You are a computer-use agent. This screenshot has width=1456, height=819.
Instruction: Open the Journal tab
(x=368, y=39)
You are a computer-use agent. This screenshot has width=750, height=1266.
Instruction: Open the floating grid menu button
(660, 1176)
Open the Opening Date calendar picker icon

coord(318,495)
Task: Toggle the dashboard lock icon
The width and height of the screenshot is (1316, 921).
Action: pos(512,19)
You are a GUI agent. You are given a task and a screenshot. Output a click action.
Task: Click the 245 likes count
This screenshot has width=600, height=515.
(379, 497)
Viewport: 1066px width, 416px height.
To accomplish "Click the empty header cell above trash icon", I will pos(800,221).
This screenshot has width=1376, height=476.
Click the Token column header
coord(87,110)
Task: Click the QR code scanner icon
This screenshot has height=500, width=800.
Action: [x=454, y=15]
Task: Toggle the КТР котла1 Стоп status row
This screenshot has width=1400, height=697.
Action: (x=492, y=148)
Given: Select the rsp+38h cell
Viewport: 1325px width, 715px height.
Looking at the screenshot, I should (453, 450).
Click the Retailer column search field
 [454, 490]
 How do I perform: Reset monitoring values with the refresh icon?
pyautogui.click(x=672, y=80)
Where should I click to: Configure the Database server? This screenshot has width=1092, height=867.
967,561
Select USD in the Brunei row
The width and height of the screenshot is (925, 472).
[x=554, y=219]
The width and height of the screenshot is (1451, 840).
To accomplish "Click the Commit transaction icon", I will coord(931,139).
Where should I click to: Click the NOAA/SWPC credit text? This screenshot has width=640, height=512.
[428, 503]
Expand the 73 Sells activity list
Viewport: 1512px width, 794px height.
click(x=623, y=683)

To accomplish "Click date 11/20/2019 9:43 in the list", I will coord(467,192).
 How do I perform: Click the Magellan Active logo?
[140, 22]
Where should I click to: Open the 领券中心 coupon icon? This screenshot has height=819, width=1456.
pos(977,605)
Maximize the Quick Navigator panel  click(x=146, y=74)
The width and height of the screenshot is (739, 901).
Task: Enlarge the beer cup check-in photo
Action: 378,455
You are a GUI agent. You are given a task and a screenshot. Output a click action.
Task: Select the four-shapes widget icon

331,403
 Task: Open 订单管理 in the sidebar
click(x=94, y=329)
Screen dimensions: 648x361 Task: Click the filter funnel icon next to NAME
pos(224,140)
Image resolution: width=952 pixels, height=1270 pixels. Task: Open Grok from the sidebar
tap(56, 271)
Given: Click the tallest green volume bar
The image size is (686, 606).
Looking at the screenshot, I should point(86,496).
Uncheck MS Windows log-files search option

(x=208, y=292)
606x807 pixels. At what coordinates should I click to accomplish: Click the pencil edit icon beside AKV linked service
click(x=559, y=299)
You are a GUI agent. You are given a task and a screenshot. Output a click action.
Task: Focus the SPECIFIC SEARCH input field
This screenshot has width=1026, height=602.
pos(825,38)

========

◆ **Given request**
Can you give the lines as a numbered list, from the start of the entries up to and including the line with "[x=554, y=219]", leaving out blank lines?

◆ **Solution to this task**
1. You are a computer-use agent. This screenshot has width=1456, height=819.
2. Instruction: Open the Journal tab
3. (x=368, y=39)
4. You are a computer-use agent. This screenshot has width=750, height=1266.
5. Instruction: Open the floating grid menu button
6. (660, 1176)
7. Open the Opening Date calendar picker icon
8. coord(318,495)
9. Task: Toggle the dashboard lock icon
10. The width and height of the screenshot is (1316, 921).
11. Action: pos(512,19)
12. You are a GUI agent. You are given a task and a screenshot. Output a click action.
13. Task: Click the 245 likes count
14. This screenshot has width=600, height=515.
15. (379, 497)
16. Viewport: 1066px width, 416px height.
17. To accomplish "Click the empty header cell above trash icon", I will pos(800,221).
18. This screenshot has width=1376, height=476.
19. Click the Token column header
20. coord(87,110)
21. Task: Click the QR code scanner icon
22. This screenshot has height=500, width=800.
23. Action: [x=454, y=15]
24. Task: Toggle the КТР котла1 Стоп status row
25. This screenshot has width=1400, height=697.
26. Action: (x=492, y=148)
27. Given: Select the rsp+38h cell
28. Viewport: 1325px width, 715px height.
29. Looking at the screenshot, I should (453, 450).
30. Click the Retailer column search field
31.  [454, 490]
32.  How do I perform: Reset monitoring values with the refresh icon?
33. pyautogui.click(x=672, y=80)
34. Where should I click to: Configure the Database server? This screenshot has width=1092, height=867.
35. 967,561
36. Select USD in the Brunei row
37. The width and height of the screenshot is (925, 472).
38. [x=554, y=219]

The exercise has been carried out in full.